"Pak, kami menemukan lokasi Nona Liora. Tidak begitu jauh dari tempat ini. Kita bisa sampai dalam sepuluh menit." Tanpa berkata apa -apa lagi, Radith langsung pergi ke mobilnya dan mengikuti mobil yang ada di depannya. Tak butuh waktu lama, mereka sampai di sebuah rumah kecil namun tampak nyaman. Mungkin menjadi rumah Impian bagi mereka yang suka tinggal di pusat kota.
"Kalian yakin di sini tempatnya? Kalian tahu kan apa Konsekuensinya jika penghuni rumah ini bukan Lira?" tanya Radith dengan nada dinginnya. Mereka saling berpandangan dan meneguk ludahnya, mereka juga tak yakin, namun menurut informasi yang mereka dapat, memang di sinilah tempatnya.
Radith tak menunggu jawaban mereka, lelaki itu langsung mendekat ke pintu dan mengetuknya. Lalu keluarlah seorang wanita dari rumah itu, membuat Radith dan wanita itu sama sama terkejut, namun Radith berhasil mengontrol kembali ekspresinya. Apakah benar Lira ada di tempat ini? Tapi siapa wanita ini? Dia bahkan tak pernah tahu Lira memiliki kerabat.

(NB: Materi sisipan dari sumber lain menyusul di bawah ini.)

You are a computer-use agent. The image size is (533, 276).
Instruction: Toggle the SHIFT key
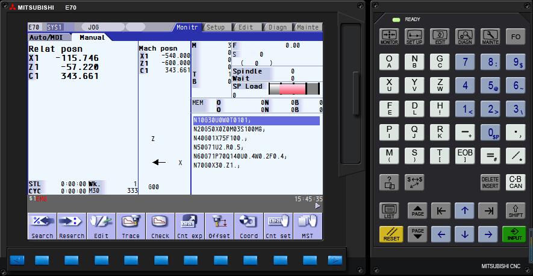[515, 211]
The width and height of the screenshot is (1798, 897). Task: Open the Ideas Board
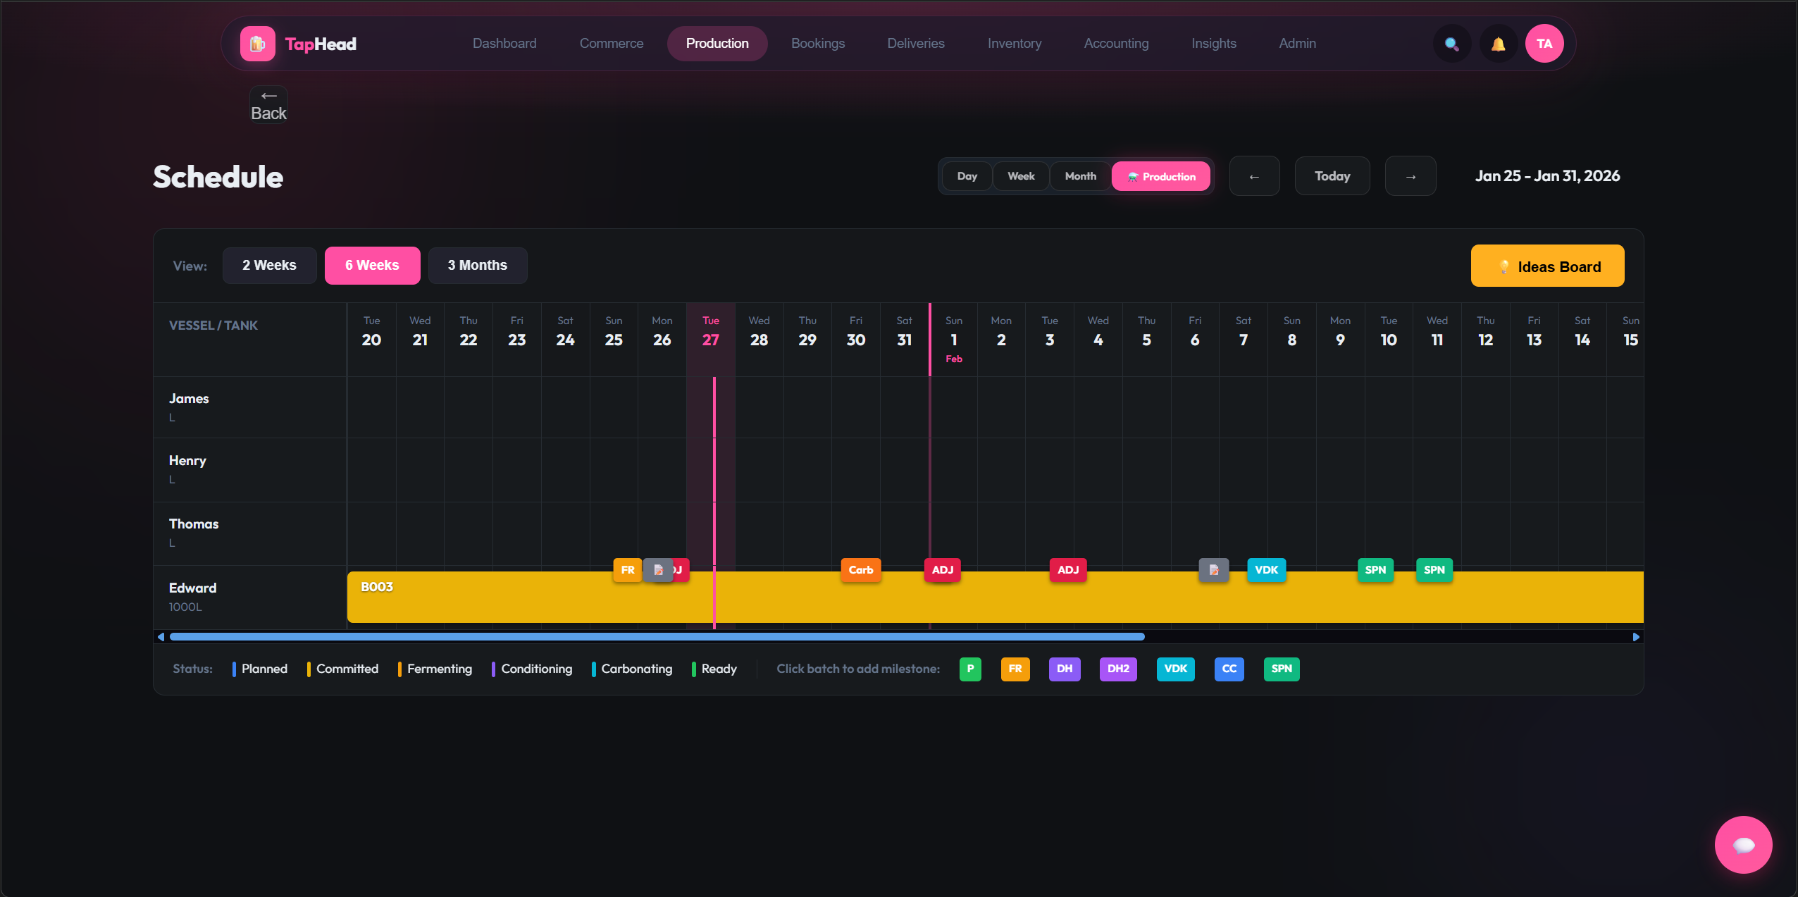coord(1547,266)
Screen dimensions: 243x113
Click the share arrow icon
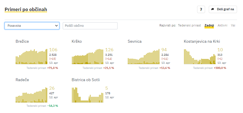click(x=213, y=9)
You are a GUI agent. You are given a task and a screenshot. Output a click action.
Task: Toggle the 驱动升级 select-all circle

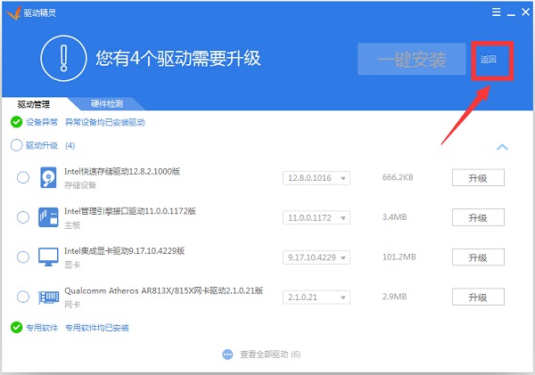pos(16,145)
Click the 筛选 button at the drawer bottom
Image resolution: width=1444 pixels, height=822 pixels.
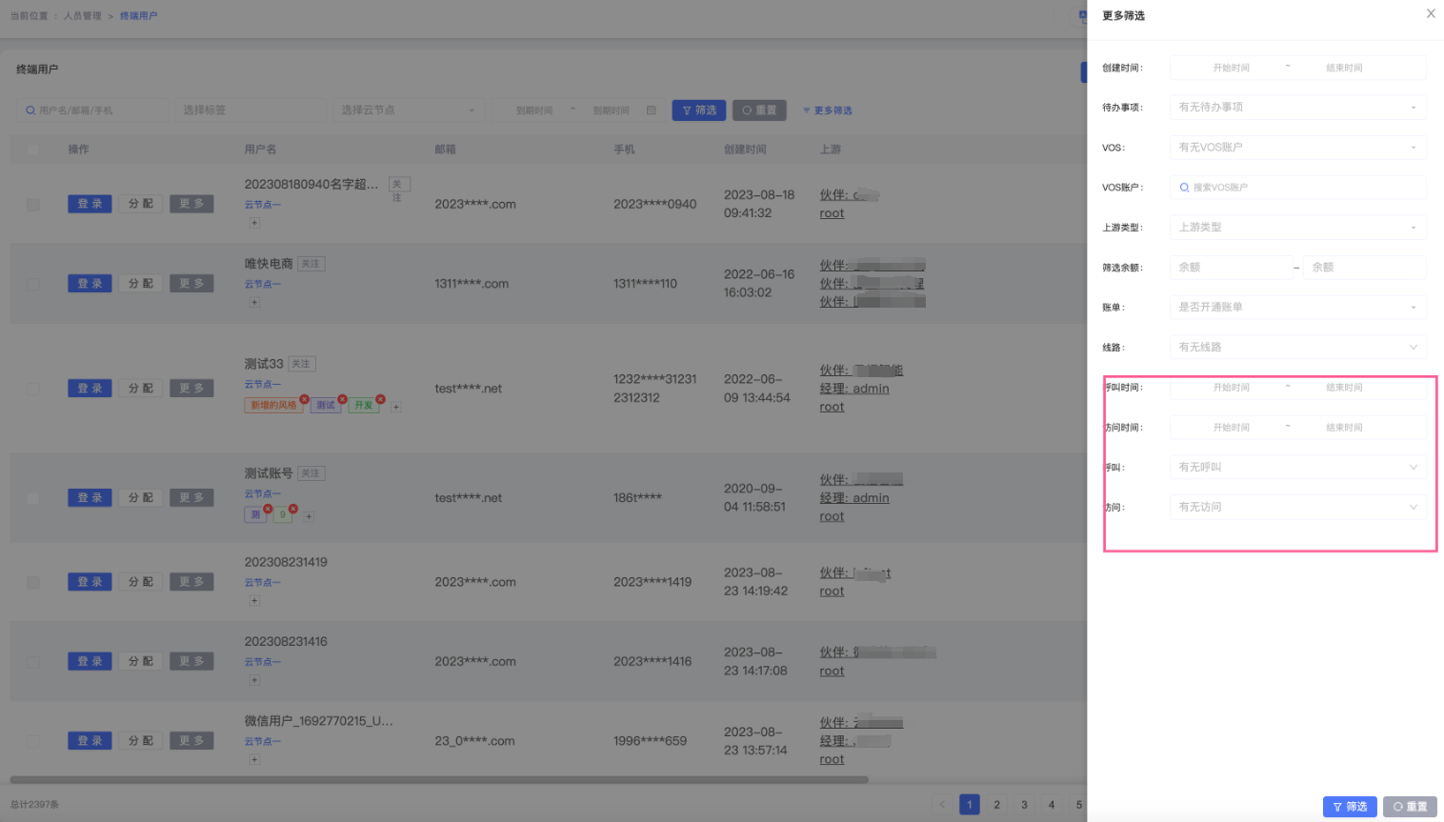click(1350, 807)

"May I help you?" tanya wanita itu yang membuat Radith tersadar dari lamunannya dan menyampaikan maksud kedatangannya ke tempat ini. Orang itu tampak terkejut, Radith tahu itu, namun dia berusaha menyembunyikan ekspresinya dan menyangkal pertanyaan Radith. Hal ini membuat Radith makin yakin bahwa Lira memang ada di tempat ini.
"Calm down, I know Him. Could you give me a time to talk with him, please?" Tanya Lira yang membuat Wanita itu khawatir. Namun Wanita itu menganggukan kepalanya dan meninggalkan Lira bersama Radith. Lelaki itu memandang Lira dengan wajah datarnya, dia mendekat, namun Lira seperti takut dan memundurkan langkahnya.
"Kenapa Lo tiba - tiba takut sama Gue? Kenapa Lo tiba - tiba pergi dan kenapa Lo gak kasih tahu apapun tentang kepergian Lo?" tanya Radith beruntun, namun tak dijawab oleh Lira sama sekali. Lelaki itu menghela napasnya karna frustasi, dia tak pernah menghadapi gadis seperti Lira, rasanya jauh lebih sulit dari Luna.
"Kenapa Lo melakukan hal yang sia - sia? Lo tahu kan bahkan kalau Lo pergi ke kutub Utara, Gue bakal temukan Lo dan bawa Lo pulang. Kenapa Lo harus pergi? Jawab pertanyaan Gue," ujar Radith yang membuat Lira memberanikan diri untuk menyorot langsung ke arah mata lelaki itu.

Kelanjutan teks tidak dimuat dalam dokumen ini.